In [1]:
import numpy as np
import pandas as pd
import networkx as nx

In [2]:
from joblib import dump, load

In [18]:
xtrain = pd.read_csv("xtrain.csv").values.tolist()
xtest = pd.read_csv("xtest.csv").values.tolist()
ytrain = pd.read_csv("ytrain.csv").values.tolist()
ytest = pd.read_csv("ytest.csv").values.tolist()

In [19]:
ytrain = [i[0] for i in ytrain]
ytest = [i[0] for i in ytest]

In [37]:
from sklearn.metrics import confusion_matrix, roc_auc_score
from sklearn.metrics import accuracy_score

## Logistic Regression

In [21]:
from sklearn.linear_model import LogisticRegression

In [22]:
lr = LogisticRegression()
lr.fit(xtrain, ytrain)

In [65]:
dump(lr,"lr.joblib")

['lr.joblib']

In [24]:
lr_predictions = lr.predict_proba(xtest)

In [25]:
lr_pred = lr.predict(xtest)

In [27]:
lr_score = roc_auc_score(ytest, lr_predictions[:,1])
lr_acc = accuracy_score(ytest, lr_pred)
print("roc_auc_score for logistic regression is:", lr_score)
print("accuracy for logistic regression is:",lr_acc)

roc_auc_score for logistic regression is: 0.629822758478767
accuracy for logistic regression is: 0.5923758865248226


## AdaBoosted Decision Trees

In [28]:
from sklearn.ensemble import AdaBoostClassifier
from sklearn.tree import DecisionTreeClassifier

In [29]:
bdt = AdaBoostClassifier(
    DecisionTreeClassifier(max_depth=2), n_estimators=300, learning_rate=1.5
)

In [30]:
bdt.fit(xtrain, ytrain)

In [31]:
dump(bdt, 'bdt.joblib') 

['bdt.joblib']

In [32]:
bdt_predictions = bdt.predict_proba(xtest)
bdt_pred = bdt.predict(xtest)

In [33]:
unique, counts = np.unique(bdt_pred, return_counts=True)
print(unique,counts)

[0 1] [8414 8506]


In [35]:
bdt_score = roc_auc_score(ytest, bdt_predictions[:,1])
bdt_acc = accuracy_score(ytest,bdt_pred)
print("roc_auc_score for adaboosted decision tree is:", bdt_score)
print("accuracy score for adaboosted decision tree is:", bdt_acc)
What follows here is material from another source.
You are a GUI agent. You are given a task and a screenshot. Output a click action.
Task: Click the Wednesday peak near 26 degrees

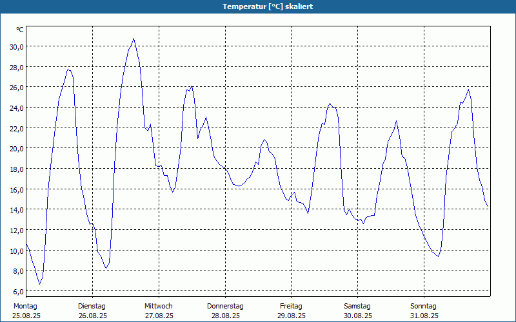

roc_auc_score for adaboosted decision tree is: 0.6616181769801228
accuracy score for adaboosted decision tree is: 0.6215130023640661


In [38]:
confusion_matrix(ytest, bdt_pred)

array([[5261, 3251],
       [3153, 5255]])

## Nueral Network

In [48]:
from sklearn.neural_network import MLPClassifier
mlp = MLPClassifier(hidden_layer_sizes=(5,),learning_rate='adaptive', max_iter=2000)
mlp.fit(xtrain, ytrain)

In [51]:
mlp_predictions = mlp.predict_proba(xtest)
mlp_pred = mlp.predict(xtest)

In [52]:
mlp_score = roc_auc_score(ytest, mlp_predictions[:,1])
mlp_acc = accuracy_score(ytest,mlp_pred)
print("roc_auc_score for adaboosted decision tree is:", mlp_score)
print("accuracy score for fully connected neural network is", mlp_acc)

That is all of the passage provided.